As sementes salvas apresentaram 28,8% de danos mecânicos em média, contra apenas 6,7% nas certificadas.
Em alguns ciclos, como 2014/15 e 2015/16, esse índice ultrapassou 39% para sementes salvas. Danos físicos podem afetar negativamente o desenvolvimento radicular e a emergência das plantas no campo.
Esses dados reforçam que o uso de sementes certificadas não é apenas uma exigência legal ou técnica — trata-se de uma decisão estratégica para mitigar riscos agronômicos e financeiros.
Semente certificada importa?
O papel da semente certificada é central nesse processo. “Ela financia o melhoramento genético, viabiliza tecnologias, impulsiona produtividade e contribui para a sustentabilidade da inovação no campo", argumenta Fernando.
Em termos técnicos, sementes certificadas apresentam padrões superiores de vigor, pureza e germinação. Já as sementes salvas, mesmo legalmente utilizadas, não remuneram a pesquisa e oferecem riscos à qualidade e ao rendimento da lavoura.
O uso de sementes piratas, por sua vez, além de ser ilegal, compromete a sanidade vegetal, facilita a proliferação de pragas e doenças e prejudica a rastreabilidade e a segurança alimentar.
Zero pirataria
A CropLife tem intensificado ações contra a pirataria, como campanhas de conscientização, parcerias com estados e articulações com o Ministério da Agricultura.
Mato Grosso é um dos principais apoiadores da iniciativa.
O estado lidera também a mobilização para o fortalecimento da fiscalização com apoio de produtores locais, reconhecendo o impacto positivo da certificação na produtividade e na segurança jurídica.
Fernando Wagner destaca que o ciclo virtuoso entre pesquisa, indústria de sementes e produtores se fortalece quando há garantia de mercado regulado.
“É um ecossistema interdependente. A inovação no setor só se sustenta com valorização da semente”, opina.
Para ele, zerar a pirataria não é impossível, apesar de desafiante.
“Com estrutura, vontade política e engajamento dos produtores, é possível.

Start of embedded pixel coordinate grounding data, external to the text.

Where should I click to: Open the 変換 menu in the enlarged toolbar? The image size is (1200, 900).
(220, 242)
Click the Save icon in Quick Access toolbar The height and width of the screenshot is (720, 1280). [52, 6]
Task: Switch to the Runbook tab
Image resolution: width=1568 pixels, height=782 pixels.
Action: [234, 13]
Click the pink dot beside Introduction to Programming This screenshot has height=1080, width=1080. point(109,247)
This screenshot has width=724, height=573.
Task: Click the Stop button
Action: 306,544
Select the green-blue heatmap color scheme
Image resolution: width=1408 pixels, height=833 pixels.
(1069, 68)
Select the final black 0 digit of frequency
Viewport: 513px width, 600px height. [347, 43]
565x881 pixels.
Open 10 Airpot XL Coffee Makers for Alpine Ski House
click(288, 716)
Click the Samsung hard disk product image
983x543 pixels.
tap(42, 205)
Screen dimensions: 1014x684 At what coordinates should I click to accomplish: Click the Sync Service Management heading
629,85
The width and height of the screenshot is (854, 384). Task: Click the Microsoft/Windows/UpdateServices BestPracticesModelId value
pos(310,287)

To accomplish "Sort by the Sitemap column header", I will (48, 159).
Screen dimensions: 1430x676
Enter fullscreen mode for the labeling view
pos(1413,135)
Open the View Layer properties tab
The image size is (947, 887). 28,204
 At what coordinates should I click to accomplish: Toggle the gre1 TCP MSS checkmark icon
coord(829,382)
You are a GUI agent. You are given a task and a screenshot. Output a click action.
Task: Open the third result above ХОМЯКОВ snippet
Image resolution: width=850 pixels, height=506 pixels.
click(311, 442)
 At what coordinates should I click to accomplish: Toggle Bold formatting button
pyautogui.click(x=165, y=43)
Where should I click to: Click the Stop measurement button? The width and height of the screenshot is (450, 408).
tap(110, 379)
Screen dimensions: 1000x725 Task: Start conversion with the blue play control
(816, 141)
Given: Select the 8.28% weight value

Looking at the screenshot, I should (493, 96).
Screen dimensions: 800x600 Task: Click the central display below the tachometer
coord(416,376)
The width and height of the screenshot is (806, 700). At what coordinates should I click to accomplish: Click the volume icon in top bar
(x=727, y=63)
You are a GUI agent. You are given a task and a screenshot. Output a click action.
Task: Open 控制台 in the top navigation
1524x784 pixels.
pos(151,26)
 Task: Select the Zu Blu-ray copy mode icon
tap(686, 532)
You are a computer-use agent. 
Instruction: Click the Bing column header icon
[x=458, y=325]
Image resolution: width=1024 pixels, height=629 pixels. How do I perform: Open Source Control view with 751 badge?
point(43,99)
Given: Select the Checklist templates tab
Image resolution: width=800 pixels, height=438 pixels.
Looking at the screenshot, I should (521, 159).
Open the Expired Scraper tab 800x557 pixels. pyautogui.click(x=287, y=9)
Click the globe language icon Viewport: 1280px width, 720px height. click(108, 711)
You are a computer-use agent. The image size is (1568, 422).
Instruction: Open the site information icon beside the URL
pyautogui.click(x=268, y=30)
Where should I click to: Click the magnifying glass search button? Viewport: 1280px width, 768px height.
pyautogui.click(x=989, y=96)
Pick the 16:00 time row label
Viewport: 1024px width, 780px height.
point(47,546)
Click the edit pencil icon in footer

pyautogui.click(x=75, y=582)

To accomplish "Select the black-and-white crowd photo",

Se não zerar, reduzir em muito. O modelo de Mato Grosso pode ser replicado em outros estados”, defende.
Já Ricardo reforça que a legislação está do lado dos bons produtores. “Nosso papel é garantir isonomia: quem investe corretamente precisa ter proteção contra concorrência desleal e material de baixa qualidade”, acrescenta.